Extracted data entries:
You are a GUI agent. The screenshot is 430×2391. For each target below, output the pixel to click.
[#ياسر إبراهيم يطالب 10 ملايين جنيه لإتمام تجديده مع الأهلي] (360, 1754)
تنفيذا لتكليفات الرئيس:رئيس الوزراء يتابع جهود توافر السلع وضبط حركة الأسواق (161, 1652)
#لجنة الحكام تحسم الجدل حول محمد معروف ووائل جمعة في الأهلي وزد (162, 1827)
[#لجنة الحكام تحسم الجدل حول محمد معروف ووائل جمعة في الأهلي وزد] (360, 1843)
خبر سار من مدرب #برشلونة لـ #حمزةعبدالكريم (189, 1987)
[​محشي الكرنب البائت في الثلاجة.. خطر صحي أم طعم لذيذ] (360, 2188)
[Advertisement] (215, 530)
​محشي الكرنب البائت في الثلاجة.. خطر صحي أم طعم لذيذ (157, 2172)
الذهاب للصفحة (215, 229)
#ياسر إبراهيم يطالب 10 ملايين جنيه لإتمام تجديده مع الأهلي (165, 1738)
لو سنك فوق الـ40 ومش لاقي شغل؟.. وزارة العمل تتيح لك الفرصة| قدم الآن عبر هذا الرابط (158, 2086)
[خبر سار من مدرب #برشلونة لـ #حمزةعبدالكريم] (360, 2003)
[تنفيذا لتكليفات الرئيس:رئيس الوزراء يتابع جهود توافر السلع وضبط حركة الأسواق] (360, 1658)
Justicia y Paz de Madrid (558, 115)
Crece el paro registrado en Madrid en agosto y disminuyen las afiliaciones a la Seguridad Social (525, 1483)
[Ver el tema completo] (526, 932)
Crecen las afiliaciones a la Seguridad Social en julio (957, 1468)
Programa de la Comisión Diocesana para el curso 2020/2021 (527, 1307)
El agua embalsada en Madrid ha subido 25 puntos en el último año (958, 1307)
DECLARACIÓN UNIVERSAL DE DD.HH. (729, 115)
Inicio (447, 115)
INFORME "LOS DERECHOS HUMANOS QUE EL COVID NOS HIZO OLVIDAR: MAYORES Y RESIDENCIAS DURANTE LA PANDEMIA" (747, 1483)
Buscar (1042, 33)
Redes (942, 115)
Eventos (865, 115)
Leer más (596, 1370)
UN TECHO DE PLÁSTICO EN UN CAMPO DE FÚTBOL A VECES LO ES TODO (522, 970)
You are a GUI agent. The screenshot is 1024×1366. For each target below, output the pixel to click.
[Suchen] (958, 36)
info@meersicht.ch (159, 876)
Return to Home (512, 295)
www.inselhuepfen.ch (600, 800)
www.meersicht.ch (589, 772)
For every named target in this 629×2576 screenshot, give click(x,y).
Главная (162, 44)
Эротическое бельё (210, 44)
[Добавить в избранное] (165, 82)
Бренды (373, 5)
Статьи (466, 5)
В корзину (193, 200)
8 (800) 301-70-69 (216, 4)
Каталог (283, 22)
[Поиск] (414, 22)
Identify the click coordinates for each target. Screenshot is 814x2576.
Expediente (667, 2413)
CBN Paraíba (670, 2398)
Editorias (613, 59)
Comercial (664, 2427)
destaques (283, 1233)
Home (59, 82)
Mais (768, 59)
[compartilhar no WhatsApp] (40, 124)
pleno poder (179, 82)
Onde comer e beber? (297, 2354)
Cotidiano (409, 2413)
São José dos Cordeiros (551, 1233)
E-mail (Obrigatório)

# [PROMPT]
Repeat each of the entries exactly.

# [OUTPUT FOR THIS TASK]
You are a GUI agent. The screenshot is 430×2391. For each target below, output the pixel to click.
[#ياسر إبراهيم يطالب 10 ملايين جنيه لإتمام تجديده مع الأهلي] (360, 1754)
تنفيذا لتكليفات الرئيس:رئيس الوزراء يتابع جهود توافر السلع وضبط حركة الأسواق (161, 1652)
#لجنة الحكام تحسم الجدل حول محمد معروف ووائل جمعة في الأهلي وزد (162, 1827)
[#لجنة الحكام تحسم الجدل حول محمد معروف ووائل جمعة في الأهلي وزد] (360, 1843)
خبر سار من مدرب #برشلونة لـ #حمزةعبدالكريم (189, 1987)
[​محشي الكرنب البائت في الثلاجة.. خطر صحي أم طعم لذيذ] (360, 2188)
[Advertisement] (215, 530)
​محشي الكرنب البائت في الثلاجة.. خطر صحي أم طعم لذيذ (157, 2172)
الذهاب للصفحة (215, 229)
#ياسر إبراهيم يطالب 10 ملايين جنيه لإتمام تجديده مع الأهلي (165, 1738)
لو سنك فوق الـ40 ومش لاقي شغل؟.. وزارة العمل تتيح لك الفرصة| قدم الآن عبر هذا الرابط (158, 2086)
[خبر سار من مدرب #برشلونة لـ #حمزةعبدالكريم] (360, 2003)
[تنفيذا لتكليفات الرئيس:رئيس الوزراء يتابع جهود توافر السلع وضبط حركة الأسواق] (360, 1658)
Justicia y Paz de Madrid (558, 115)
Crece el paro registrado en Madrid en agosto y disminuyen las afiliaciones a la Seguridad Social (525, 1483)
[Ver el tema completo] (526, 932)
Crecen las afiliaciones a la Seguridad Social en julio (957, 1468)
Programa de la Comisión Diocesana para el curso 2020/2021 (527, 1307)
El agua embalsada en Madrid ha subido 25 puntos en el último año (958, 1307)
DECLARACIÓN UNIVERSAL DE DD.HH. (729, 115)
Inicio (447, 115)
INFORME "LOS DERECHOS HUMANOS QUE EL COVID NOS HIZO OLVIDAR: MAYORES Y RESIDENCIAS DURANTE LA PANDEMIA" (747, 1483)
Buscar (1042, 33)
Redes (942, 115)
Eventos (865, 115)
Leer más (596, 1370)
UN TECHO DE PLÁSTICO EN UN CAMPO DE FÚTBOL A VECES LO ES TODO (522, 970)
You are a GUI agent. The screenshot is 1024×1366. For each target below, output the pixel to click.
[Suchen] (958, 36)
info@meersicht.ch (159, 876)
Return to Home (512, 295)
www.inselhuepfen.ch (600, 800)
www.meersicht.ch (589, 772)
For every named target in this 629×2576 screenshot, give click(x,y).
Главная (162, 44)
Эротическое бельё (210, 44)
[Добавить в избранное] (165, 82)
Бренды (373, 5)
Статьи (466, 5)
В корзину (193, 200)
8 (800) 301-70-69 (216, 4)
Каталог (283, 22)
[Поиск] (414, 22)
Identify the click coordinates for each target. Screenshot is 814x2576.
Expediente (667, 2413)
CBN Paraíba (670, 2398)
Editorias (613, 59)
Comercial (664, 2427)
destaques (283, 1233)
Home (59, 82)
Mais (768, 59)
[compartilhar no WhatsApp] (40, 124)
pleno poder (179, 82)
Onde comer e beber? (297, 2354)
Cotidiano (409, 2413)
São José dos Cordeiros (551, 1233)
E-mail (Obrigatório)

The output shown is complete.